Cincinnati Bengals: Welcome to the show Joe

Top pick Burrow not satisfied with performance in training camp's first practice in pads

Credit: AP

Credit: AP

Welcome to the NFL, Joe Burrow.

The Cincinnati Bengals rookie quarterback received a bit of a rude awakening the first day in pads Tuesday after what he considered a strong start to training camp Sunday and Monday.

Burrow had to scramble out of trouble under pressure from the defensive line several times during team drills and ended the practice on a tough note, fumbling a snap and throwing an interception while running the red-zone offense. The interception was tipped by Sam Hubbard and picked off by Carlos Dunlap, who earlier intercepted a pass by Ryan Finley.

Even Burrow, the top overall draft pick out of LSU, wasn’t satisfied.

“It was OK,” Burrow said of his first NFL practice in pads. “It wasn’t what you’d like to see on a red-zone day, but it was the first one. It started raining a little bit. Obviously, I’d like to play better than I did and I know as an offense we’d like to play better than we did.”

The defense stood out Tuesday, but the practice didn’t start off well for that side of the ball, as safety Shawn Williams came up lame in individual drills and had to be carted off – the second player in two days to do so after defensive tackle Renell Wren went down Monday. Coach Zac Taylor said Williams was in the training room after practice and he had no update, and the team is awaiting results of an MRI on Wren.

Rain wasn’t a factor until the final 15 minutes of practice, which might have impacted Burrow’s fumbled snap. Taylor has been pleased with Burrow overall, despite the mistakes Tuesday.

“He’s progressing well for the third day,” Taylor said. “There’s still things that we need to work on as a unit, obviously the quarterback is the one that leads that unit. But I think he’s on the trajectory that we hoped he would be on through three days of training camp.”

The biggest obstacle Burrow said he’s facing early in camp is learning to adjust to the speed of the game. A live rush in the NFL makes for a tighter window than he dealt with in college, even with his national champion Tigers facing the best teams in the country.

That means Burrow has to be especially quick on his feet, which he showed early in the practice, scrambling out of trouble during a 7-on-7 and another time he rolled right and managed to execute a pass to Tyler Boyd when the play was breaking up on him. It’s even trickier in the redzone, he said, when the option to throw deep isn’t there and defenders are more tightly compact.

“In the red zone, a lot of touchdowns come outside the structure of the offense,” Burrow said. “You dial a play up to a certain coverage in the redzone and you don’t get it and there’s not a lot of room to improvise outside of it, so you have to get outside the pocket, you have to extend plays, you have to allow guys to find the windows and get open. That’s something I’ve always taken pride in and I know our coaches are putting a big emphasis on it.”

> TO DO
1 - In the Burrow article, which player intercepted the pass tipped by Sam Hubbard?
2 - Output part of the Burrow article word for word, beginning at the words "Top pick Burrow" and stopping after "Sunday and Monday.".
The material has no connection to the Burrow article.

> DATA TO EXAMINE
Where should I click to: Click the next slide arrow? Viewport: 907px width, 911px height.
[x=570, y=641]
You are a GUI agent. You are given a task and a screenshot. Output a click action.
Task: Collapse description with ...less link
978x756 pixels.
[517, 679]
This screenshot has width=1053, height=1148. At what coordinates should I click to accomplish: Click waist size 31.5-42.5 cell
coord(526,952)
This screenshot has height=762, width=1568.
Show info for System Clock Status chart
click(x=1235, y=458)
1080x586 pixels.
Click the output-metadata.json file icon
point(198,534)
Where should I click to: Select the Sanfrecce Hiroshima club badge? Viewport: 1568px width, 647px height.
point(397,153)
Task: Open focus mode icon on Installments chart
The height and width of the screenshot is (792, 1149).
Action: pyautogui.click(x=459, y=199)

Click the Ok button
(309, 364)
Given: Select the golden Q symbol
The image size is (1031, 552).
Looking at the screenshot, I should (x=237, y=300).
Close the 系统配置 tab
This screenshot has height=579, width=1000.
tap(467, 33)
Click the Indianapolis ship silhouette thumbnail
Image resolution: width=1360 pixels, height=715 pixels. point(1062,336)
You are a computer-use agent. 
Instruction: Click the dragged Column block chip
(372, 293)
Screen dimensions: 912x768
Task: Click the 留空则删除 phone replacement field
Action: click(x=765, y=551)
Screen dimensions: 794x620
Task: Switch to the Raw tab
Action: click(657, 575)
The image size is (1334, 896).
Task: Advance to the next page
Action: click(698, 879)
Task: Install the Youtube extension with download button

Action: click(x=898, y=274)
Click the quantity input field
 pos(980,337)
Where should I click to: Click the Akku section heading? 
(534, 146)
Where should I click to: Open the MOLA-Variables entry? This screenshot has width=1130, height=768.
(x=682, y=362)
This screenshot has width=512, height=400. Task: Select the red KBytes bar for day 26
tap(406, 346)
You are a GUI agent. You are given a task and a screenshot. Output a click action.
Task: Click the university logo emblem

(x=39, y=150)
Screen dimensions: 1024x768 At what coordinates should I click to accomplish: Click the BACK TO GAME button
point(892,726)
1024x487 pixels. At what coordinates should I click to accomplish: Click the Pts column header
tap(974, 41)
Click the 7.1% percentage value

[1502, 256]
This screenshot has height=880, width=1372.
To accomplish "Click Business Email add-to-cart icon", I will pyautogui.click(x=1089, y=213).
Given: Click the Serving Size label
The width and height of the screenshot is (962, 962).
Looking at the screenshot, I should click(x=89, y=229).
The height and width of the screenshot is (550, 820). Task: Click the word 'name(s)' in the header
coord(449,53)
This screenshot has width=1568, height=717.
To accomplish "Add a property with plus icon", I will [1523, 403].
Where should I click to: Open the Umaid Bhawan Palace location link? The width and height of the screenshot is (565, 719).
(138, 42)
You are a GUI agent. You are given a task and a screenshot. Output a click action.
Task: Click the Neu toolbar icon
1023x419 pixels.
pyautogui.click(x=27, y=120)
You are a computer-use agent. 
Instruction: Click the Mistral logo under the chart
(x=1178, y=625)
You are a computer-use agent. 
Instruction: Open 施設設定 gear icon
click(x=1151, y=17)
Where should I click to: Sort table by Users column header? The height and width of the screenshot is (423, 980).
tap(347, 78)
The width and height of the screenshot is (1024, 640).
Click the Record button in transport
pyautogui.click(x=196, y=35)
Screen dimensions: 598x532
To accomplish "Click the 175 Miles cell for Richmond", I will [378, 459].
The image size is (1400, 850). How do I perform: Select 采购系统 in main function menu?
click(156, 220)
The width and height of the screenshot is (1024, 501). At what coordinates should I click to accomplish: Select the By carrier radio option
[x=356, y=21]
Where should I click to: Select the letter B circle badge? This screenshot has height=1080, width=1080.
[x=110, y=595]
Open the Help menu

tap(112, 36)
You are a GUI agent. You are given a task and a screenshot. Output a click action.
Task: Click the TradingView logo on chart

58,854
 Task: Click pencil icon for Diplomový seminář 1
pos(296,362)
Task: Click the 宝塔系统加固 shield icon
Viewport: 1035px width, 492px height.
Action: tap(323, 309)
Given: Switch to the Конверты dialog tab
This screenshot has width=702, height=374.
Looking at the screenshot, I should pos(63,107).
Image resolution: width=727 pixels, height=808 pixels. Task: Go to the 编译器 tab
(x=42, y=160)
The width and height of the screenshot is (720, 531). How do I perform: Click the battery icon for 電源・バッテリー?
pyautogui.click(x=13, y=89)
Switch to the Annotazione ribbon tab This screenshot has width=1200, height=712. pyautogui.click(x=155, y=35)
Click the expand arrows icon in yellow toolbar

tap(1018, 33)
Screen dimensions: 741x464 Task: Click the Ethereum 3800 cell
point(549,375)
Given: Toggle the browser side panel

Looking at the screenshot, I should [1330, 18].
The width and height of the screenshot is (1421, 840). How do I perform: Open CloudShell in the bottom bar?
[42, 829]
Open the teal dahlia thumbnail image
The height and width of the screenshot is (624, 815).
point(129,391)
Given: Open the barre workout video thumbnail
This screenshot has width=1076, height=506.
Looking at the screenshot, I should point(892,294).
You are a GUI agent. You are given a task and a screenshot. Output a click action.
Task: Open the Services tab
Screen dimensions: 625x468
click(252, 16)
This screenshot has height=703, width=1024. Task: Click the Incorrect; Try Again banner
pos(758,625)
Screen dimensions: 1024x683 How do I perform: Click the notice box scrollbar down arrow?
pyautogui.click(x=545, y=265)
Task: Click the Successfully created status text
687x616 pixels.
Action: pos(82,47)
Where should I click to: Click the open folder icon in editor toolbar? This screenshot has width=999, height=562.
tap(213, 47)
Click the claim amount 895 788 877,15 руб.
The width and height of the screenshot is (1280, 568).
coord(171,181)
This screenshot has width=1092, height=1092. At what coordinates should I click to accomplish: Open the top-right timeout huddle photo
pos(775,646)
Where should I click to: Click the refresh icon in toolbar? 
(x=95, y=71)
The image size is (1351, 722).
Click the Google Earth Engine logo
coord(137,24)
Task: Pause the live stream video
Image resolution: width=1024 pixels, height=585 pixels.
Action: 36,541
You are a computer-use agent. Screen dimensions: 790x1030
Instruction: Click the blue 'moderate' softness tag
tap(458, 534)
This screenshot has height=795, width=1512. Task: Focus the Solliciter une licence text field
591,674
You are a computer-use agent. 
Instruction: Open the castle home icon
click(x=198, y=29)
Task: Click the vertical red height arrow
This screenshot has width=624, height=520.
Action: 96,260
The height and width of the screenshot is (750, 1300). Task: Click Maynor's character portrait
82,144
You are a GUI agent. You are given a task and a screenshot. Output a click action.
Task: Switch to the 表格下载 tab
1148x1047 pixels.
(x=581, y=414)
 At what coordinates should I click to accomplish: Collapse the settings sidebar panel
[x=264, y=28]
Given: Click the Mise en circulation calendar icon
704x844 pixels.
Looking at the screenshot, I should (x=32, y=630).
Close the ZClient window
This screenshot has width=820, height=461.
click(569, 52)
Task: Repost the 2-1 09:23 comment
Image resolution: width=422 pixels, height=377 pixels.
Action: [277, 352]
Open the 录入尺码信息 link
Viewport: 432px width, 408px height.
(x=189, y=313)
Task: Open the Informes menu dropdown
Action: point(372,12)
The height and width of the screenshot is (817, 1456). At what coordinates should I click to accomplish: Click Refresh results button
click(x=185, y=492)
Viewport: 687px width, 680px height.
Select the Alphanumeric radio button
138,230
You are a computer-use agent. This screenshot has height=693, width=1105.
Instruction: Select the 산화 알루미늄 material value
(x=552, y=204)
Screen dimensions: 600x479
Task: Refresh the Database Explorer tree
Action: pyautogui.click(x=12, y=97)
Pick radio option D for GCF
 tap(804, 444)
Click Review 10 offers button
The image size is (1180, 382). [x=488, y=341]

> SOLUTIONS IN ORDER
1 - Carlos Dunlap

2 -
Top pick Burrow not satisfied with performance in training camp's first practice in pads

Credit: AP

Credit: AP

Welcome to the NFL, Joe Burrow.

The Cincinnati Bengals rookie quarterback received a bit of a rude awakening the first day in pads Tuesday after what he considered a strong start to training camp Sunday and Monday.